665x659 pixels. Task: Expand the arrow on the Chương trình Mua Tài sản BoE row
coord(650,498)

==

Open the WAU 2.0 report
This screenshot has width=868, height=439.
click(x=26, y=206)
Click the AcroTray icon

#### Directions
Rewrite the part that opens with the line containing "Open the WAU 2.0 report" and closes with the line containing "Click the AcroTray icon", swapping "icon" for "button" and leaving everything else as it is.

#### Response to this task
Open the WAU 2.0 report
This screenshot has width=868, height=439.
click(x=26, y=206)
Click the AcroTray button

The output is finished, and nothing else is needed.